Answer from MetPro Coach Megan:
There are many schools of thought. Our Coaches at MetPro see best results using a balanced diet of protein, carbs, and fats, not overly restricting one or the other during your training. We also suggest not changing your fueling strategy too close to race time. Ultimately, there are several viable strategies. In order to truly understand what the best fueling strategy for you looks like, we need to understand your training and your goals further. Knowing where you’re starting, and where you want to end is critical when considering the best approach.
Do you have experience with not using gels and synthetic products with vitamins added to help with fueling?
Answer from MetPro Coach Natalie:
It is more difficult using whole foods as the ONLY source of fuel during training/racing because it is harder to get the same amount of calories/carbohydrates needed given that the volume of food required is greater. Often times, I find when runners use whole food sources they are not hitting fueling goals. For example, one banana has the equivalent calories/carbs as most single servings of gels/chews so the volume that's required can become a challenge from a gastrointestinal standpoint for a lot of runners. Also, whole food sources often take longer for the body to breakdown and therefore utilize; whereas engineered products are made to maximize absorption and toleration, so they do have advantages. Bottom line, there is no
right way to do it –you just need to find a system that works for you specifically.

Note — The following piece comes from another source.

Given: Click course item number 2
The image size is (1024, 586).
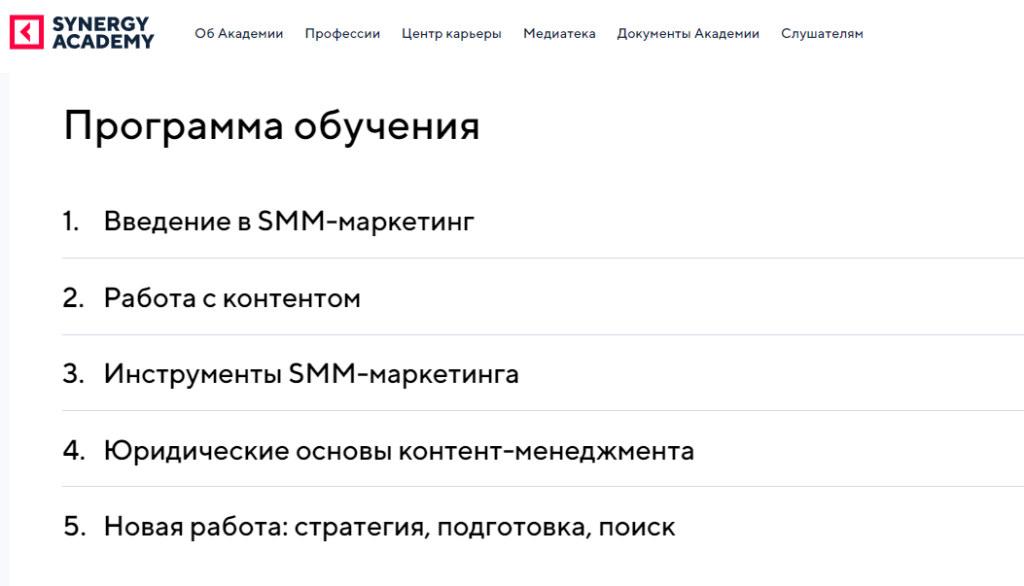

Another thing to consider is finding a gel that is more
small batch or
homemade and there are several on the market now. Personally, my favorite is Muir Energy gels.
Depending on where I am in my training cycle, my runs can be anywhere from 5 to 13 miles. Should I use some type of food during the longer runs? How about refueling after my run? What would you recommend for replenishing myself?
Answer from MetPro Coach Kristin:
Depending on where you are in your training cycles/upcoming events, you’ll have some options. First and foremost, we need to decide if you want to prioritize weight loss OR performance. We can't do them simultaneously. With increased training and output, it's not to say your physique won’t improve (it most likely will) but it’s important to note that weight loss is secondary.
Since you are waking up very early already, it may be challenging to wake up even earlier to consume food prior to your runs. For your longer runs (1-2 hours or more) I recommend consuming 30-60g of carbs per hour. For convenience, most use gels or chews. Depending on your body type, fasted runs MAY encourage body fat percent reduction or weight loss over time. The type of fuel used during runs is typically a preference to the individual. Post-run, I recommend you eat as soon as your schedule allows (within the hour) to replenish your body with a balanced amount of macronutrients.